→ **RECORD SET**:
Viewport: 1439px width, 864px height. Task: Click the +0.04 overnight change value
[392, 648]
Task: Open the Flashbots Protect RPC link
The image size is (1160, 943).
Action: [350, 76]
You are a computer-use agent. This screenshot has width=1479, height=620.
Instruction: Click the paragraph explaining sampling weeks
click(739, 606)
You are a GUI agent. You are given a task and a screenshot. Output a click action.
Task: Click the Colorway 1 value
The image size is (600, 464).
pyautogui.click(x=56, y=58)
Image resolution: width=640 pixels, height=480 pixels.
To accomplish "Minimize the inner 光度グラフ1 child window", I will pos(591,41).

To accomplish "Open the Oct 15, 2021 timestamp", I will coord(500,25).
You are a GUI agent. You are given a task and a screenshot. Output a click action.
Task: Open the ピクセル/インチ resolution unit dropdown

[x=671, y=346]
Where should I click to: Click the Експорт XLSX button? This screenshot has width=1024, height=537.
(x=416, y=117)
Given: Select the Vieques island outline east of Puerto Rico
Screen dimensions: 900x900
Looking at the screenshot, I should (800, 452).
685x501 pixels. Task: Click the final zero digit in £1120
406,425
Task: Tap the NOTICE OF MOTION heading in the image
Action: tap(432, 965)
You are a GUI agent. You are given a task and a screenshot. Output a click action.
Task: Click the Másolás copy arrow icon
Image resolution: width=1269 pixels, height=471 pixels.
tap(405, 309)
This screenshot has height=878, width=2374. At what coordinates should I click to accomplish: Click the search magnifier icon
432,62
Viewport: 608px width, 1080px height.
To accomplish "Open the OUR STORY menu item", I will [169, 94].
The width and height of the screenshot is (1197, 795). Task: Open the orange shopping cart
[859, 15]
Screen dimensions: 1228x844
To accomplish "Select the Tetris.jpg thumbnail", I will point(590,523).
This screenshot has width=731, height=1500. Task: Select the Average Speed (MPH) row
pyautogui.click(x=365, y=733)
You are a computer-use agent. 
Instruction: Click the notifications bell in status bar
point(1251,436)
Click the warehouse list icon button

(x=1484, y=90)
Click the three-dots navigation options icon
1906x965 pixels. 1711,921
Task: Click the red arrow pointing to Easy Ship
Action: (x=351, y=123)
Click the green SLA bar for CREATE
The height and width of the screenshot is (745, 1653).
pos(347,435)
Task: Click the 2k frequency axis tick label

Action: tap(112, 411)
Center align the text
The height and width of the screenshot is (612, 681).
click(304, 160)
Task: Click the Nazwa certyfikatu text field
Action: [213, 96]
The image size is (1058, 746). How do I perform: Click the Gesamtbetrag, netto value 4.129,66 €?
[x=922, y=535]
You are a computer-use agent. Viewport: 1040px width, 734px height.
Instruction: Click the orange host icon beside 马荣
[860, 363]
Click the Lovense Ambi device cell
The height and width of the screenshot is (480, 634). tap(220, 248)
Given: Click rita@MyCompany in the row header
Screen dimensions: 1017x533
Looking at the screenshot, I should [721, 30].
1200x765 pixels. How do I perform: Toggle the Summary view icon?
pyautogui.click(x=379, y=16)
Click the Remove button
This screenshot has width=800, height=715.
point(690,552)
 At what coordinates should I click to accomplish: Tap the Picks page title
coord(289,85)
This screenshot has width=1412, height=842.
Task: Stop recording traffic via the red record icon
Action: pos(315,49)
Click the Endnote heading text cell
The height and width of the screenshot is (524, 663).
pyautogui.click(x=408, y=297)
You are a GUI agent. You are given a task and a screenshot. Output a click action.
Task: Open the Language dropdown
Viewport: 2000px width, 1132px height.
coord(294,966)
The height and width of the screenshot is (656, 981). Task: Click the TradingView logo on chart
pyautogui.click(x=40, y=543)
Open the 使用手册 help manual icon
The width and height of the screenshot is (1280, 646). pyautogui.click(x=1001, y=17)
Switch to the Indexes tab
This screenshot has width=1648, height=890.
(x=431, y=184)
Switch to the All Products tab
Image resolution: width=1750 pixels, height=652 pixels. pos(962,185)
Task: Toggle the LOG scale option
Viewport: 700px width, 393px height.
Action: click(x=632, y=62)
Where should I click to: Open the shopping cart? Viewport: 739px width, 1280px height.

→ **TASK GOAL**:
Supply the number of lines above that contain the word "will", and nothing else.

→ **ANSWER BOX**:
4